━━ Source extract ━━

8.3. In the case of Goods not manufactured by the Company, any warranty shall be the current warranty provided by the manufacturer of the Goods. The Company will not be liable for anything other than the express conditions specified in the manufacturer’s warranty. 
8.4. If the Company breaches these Terms, the remedies of the Customer shall, at the option of the Company, be limited to repair or replacement of the Goods. Under no circumstances shall the liability of the Company exceed the Price of the Goods and/or Services.
9. Limitation of Liability
9.1. In entering into this Contract, the Customer acknowledges that the Company has no liability to the Customer for any direct or indirect or consequential loss or damage or for any loss of profit (or any other form of economic loss) arising in connection with this Contract (whether in contract or in tort) including that resulting from the negligence of the Company or any of its agents or subcontractors or any action taken by the media or otherwise arising by operation of law.
9.2. For the avoidance of doubt, the Company accepts no liability whatsoever, whether the Company has been negligent or not, for damage to or loss to the Customer, the Customer’s reputation and/or business and/or property or for injury to the Customer or its agents or subcontractors.
9.3. Subject to the exclusion of liability in Clause 9.1 above, the maximum aggregate liability of the Company for all claims made by the Customer, whether as a result of any breach of this Contract or on any other grounds or terms whatsoever (including liability as a result of tort, including negligence) will not exceed the total Price paid by the Customer to the Company pursuant to this Contract.
10. Risk
10.1. Use of the Company’s Goods and Services is at the Customer’s own risk.

━━━
━━ Records shown ━━

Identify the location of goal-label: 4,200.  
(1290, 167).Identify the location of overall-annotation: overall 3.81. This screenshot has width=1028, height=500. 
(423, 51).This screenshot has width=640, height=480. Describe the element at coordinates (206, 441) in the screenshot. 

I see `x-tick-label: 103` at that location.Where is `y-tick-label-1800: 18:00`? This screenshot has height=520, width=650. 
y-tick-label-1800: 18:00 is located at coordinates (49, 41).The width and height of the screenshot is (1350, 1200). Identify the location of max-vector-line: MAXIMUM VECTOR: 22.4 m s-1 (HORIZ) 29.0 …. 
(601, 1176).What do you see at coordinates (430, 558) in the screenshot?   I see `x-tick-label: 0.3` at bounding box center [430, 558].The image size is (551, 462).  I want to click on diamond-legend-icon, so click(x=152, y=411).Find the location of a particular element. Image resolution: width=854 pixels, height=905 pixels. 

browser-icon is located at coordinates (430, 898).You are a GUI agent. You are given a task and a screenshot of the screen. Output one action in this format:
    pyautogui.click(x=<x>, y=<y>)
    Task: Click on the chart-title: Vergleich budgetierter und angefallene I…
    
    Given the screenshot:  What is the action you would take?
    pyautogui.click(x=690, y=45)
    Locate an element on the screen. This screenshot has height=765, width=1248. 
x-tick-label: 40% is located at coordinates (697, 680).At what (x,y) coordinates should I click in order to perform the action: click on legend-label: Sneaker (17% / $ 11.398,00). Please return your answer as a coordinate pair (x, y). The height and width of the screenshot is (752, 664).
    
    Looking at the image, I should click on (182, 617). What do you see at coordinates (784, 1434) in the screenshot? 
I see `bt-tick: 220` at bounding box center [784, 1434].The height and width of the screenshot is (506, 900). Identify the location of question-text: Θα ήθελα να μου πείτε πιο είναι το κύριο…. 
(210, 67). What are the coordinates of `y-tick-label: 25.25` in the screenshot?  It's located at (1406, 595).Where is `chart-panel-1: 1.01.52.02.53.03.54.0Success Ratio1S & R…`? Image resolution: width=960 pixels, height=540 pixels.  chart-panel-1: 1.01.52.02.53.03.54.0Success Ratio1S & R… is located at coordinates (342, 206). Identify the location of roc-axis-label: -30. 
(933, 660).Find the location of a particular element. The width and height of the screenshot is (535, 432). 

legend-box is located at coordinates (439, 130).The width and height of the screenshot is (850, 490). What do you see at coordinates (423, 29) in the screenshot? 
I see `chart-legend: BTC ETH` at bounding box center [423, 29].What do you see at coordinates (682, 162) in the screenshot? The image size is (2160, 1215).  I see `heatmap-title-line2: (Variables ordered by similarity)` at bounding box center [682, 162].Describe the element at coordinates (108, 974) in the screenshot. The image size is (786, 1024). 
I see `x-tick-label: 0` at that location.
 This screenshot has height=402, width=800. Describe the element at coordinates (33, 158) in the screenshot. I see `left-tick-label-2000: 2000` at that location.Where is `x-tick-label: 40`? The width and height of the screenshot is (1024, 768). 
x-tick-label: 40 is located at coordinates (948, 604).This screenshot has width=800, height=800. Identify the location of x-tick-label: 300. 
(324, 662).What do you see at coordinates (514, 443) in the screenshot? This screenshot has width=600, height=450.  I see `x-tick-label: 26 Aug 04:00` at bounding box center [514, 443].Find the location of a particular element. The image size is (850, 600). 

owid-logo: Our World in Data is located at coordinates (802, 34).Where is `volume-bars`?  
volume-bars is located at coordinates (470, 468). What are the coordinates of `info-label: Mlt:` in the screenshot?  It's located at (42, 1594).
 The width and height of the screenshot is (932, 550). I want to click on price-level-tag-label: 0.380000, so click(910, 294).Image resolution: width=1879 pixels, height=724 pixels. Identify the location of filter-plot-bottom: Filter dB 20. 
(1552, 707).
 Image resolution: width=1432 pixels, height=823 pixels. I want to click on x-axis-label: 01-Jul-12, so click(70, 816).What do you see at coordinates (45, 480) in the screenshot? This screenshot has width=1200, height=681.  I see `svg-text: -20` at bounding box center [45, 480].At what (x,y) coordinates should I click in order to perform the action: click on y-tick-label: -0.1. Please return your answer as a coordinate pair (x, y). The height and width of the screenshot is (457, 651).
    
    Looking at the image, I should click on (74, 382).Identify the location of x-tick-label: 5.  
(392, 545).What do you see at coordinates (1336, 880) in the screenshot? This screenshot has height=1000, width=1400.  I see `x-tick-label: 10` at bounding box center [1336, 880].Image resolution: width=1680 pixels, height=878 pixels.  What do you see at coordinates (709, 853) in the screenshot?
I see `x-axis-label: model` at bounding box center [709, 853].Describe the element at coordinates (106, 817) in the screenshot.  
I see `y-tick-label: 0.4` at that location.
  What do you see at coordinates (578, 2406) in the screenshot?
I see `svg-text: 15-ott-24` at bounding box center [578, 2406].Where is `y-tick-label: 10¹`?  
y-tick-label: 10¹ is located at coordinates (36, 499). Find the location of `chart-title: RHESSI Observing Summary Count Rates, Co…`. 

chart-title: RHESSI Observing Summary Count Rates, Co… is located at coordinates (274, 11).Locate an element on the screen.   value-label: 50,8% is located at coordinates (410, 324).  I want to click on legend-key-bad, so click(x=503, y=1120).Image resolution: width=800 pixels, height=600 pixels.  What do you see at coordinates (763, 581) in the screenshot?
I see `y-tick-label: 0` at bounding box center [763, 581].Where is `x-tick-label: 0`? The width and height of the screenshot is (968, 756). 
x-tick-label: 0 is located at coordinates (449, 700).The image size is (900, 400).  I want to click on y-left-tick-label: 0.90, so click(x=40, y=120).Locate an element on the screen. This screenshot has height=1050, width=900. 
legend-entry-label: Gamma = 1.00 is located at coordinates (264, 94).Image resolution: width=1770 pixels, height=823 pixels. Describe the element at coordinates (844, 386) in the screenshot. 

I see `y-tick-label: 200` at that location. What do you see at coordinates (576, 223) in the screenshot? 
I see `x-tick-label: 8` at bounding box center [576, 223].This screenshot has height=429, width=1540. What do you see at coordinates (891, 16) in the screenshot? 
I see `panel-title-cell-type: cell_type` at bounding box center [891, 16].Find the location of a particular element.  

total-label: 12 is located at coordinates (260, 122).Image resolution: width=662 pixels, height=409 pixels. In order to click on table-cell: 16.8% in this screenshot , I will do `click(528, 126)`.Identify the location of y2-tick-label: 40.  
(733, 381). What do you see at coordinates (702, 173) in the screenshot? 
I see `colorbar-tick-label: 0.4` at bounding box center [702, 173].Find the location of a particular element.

━━━

- [Written task A]
According to the contract terms extract, why does clause 9.2 spell out that the Company accepts no liability, negligent or not, for loss or injury to the Customer?
- [Written task B]
List every numbered clause in the contract terms extract, giving each clause number.
Use only the contract terms extract to answer; do not bring in outside knowledge.

- [Written response A]
The clause says it is stated "for the avoidance of doubt." It restates the exclusion of liability so that no question remains about it.

- [Written response B]
8.3, 8.4, 9.1, 9.2, 9.3, 10.1